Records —
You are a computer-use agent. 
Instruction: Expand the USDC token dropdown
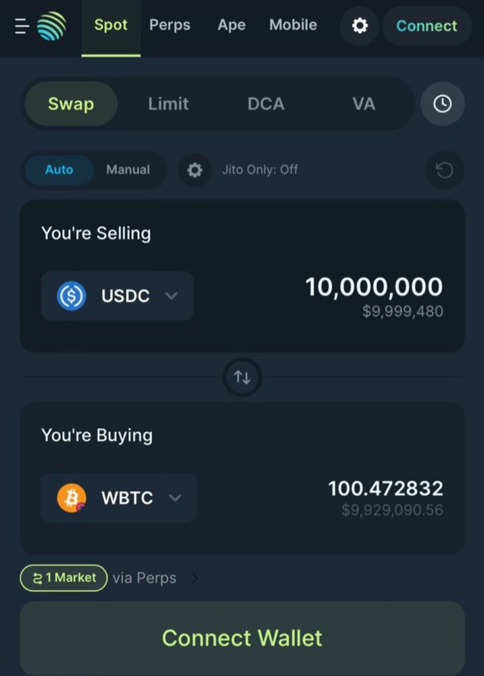(117, 296)
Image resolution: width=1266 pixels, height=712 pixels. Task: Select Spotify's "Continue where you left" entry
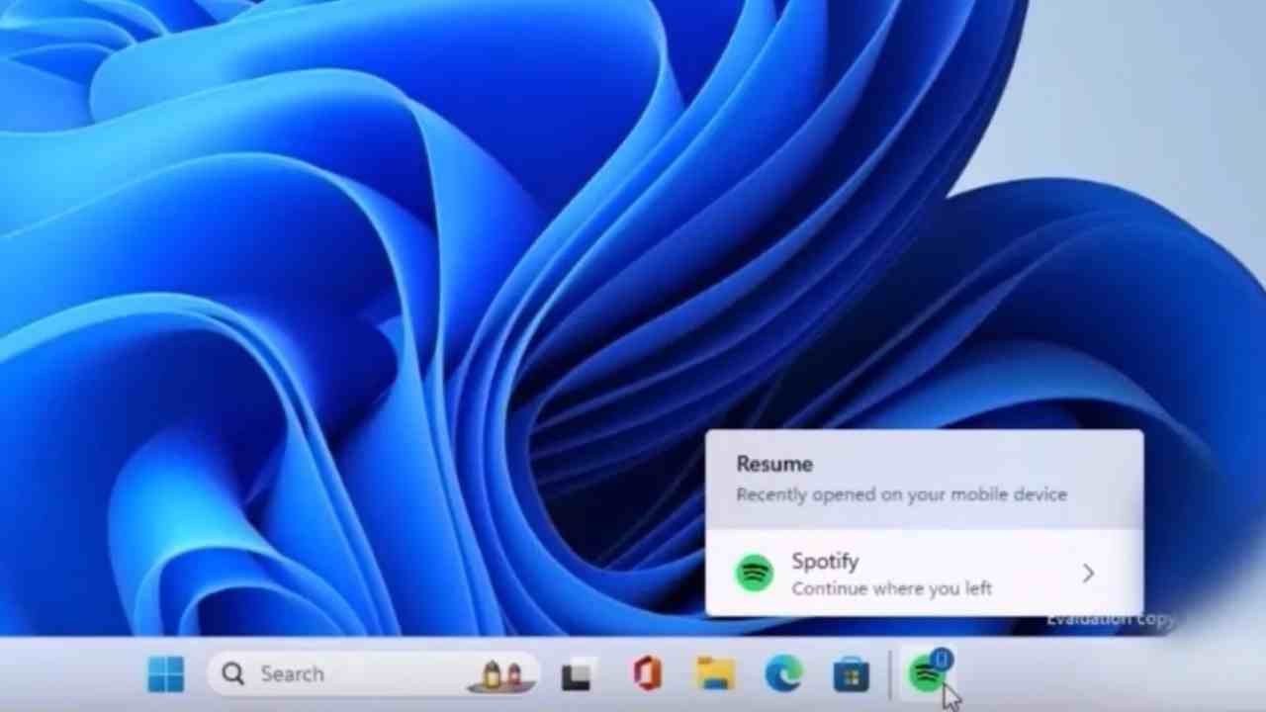point(891,587)
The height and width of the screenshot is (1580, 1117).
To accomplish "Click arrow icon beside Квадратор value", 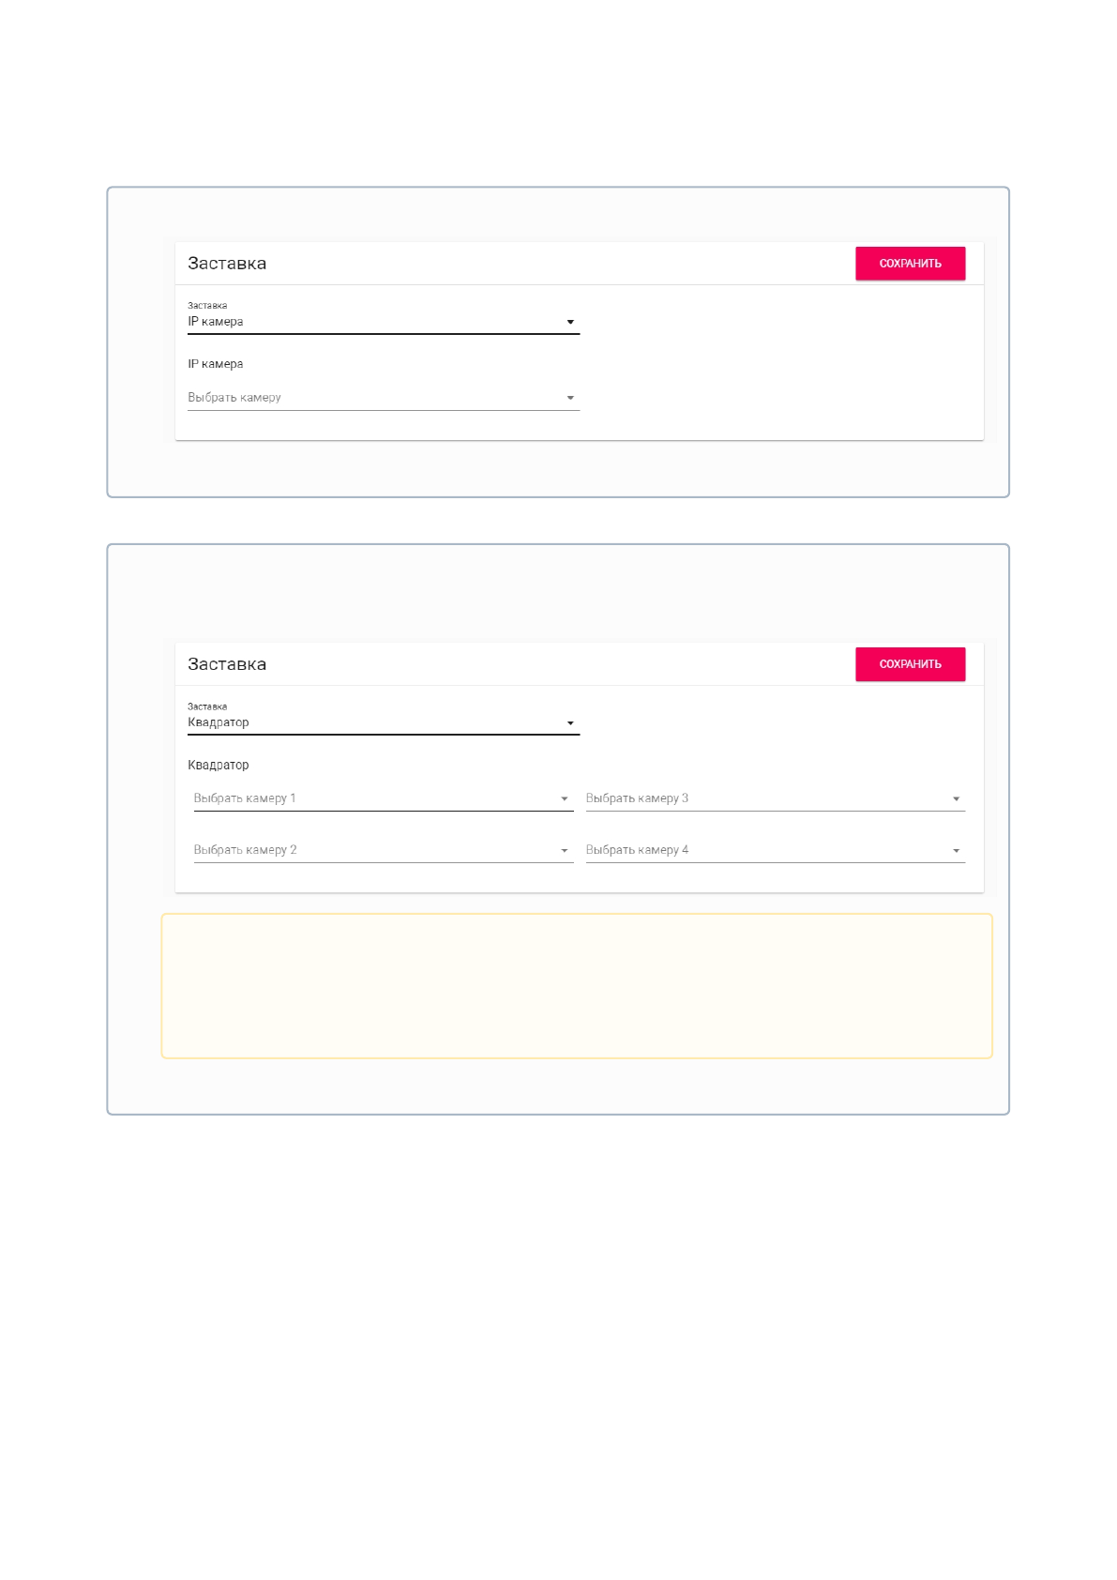I will pos(570,723).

Exercise description — Tally the lines of the records above that contain the string "width", matching case exactly, and give only the number.

Problem solution — 2